_SOURCE TEXT_.
------------------------------------------------

The order of the loops defines the data reused in the BLIS implementation of
gemm ([1]). In particular, elements of the matrix B, the second operand of
matrix multiplication, are reused between iterations of the innermost loop.
To keep the reused data in cache, only elements of matrix A, the first operand
of matrix multiplication, should be evicted during an iteration of the
innermost loop. To provide such a cache replacement policy, elements of the
matrix A can, in particular, be loaded first and, consequently, be
least-recently-used.

------------------------------------------------

_MATERIAL PROVIDED_.
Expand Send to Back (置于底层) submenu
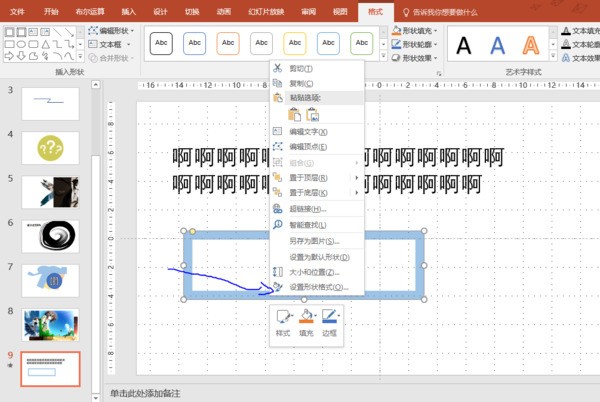click(x=308, y=193)
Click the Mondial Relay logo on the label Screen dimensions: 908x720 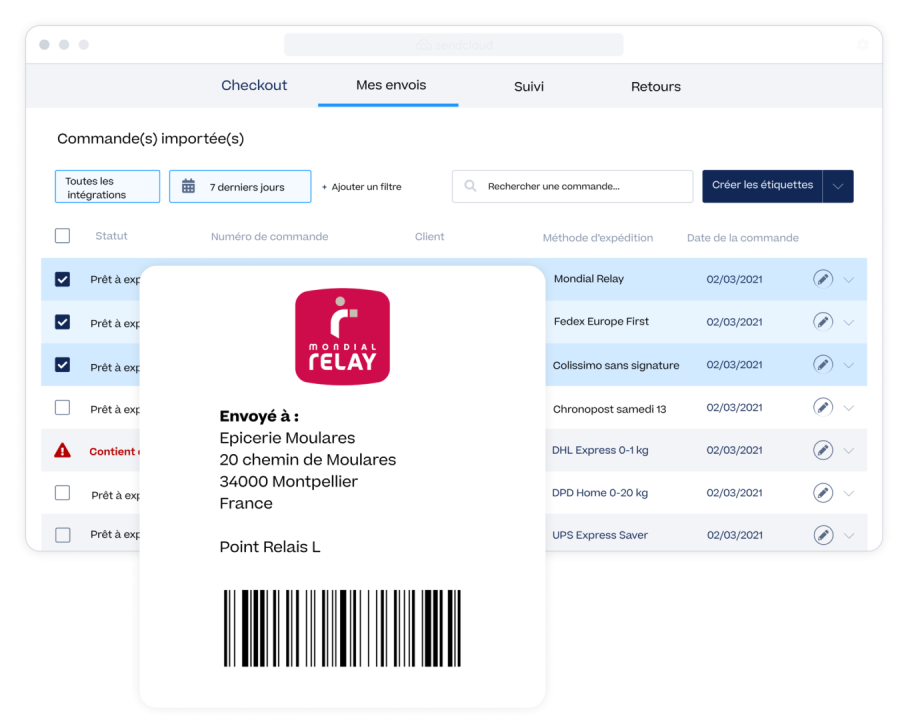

------------------------------------------------

_WORK INSTRUCTIONS_.
A) Using the passage on loop order in the BLIS implementation of gemm, answer each question in a few words:
(i) Which matrix has elements that are reused between iterations of the innermost loop?
(ii) Which matrix should be the only one with elements evicted during an iteration of that loop?
(iii) How can that matrix's elements be made least-recently-used?
B) Write the next part of the passage on loop order in the BLIS implementation of gemm, starting after its last sentence.
The material above comes from a separate source and is unrelated to the passage on BLIS gemm.

_ANSWERS_.
A)
(i) Matrix B, the second operand.
(ii) Matrix A, the first operand.
(iii) By loading them first.

B)
In our case matrices are stored in row-major order instead of column-major
order used in the BLIS implementation ([1]). One of the ways to address it is
to accordingly change the order of the loops of the loop nest. However, it
makes elements of the matrix A to be reused in the innermost loop and,
consequently, requires to load elements of the matrix B first. Since the LLVM
vectorizer always generates loads from the matrix A before loads from the
matrix B and we can not provide it. Consequently, we only change the BLIS micro
kernel and the computation of its parameters instead. In particular, reused
elements of the matrix B are successively multiplied by specific elements of
the matrix A .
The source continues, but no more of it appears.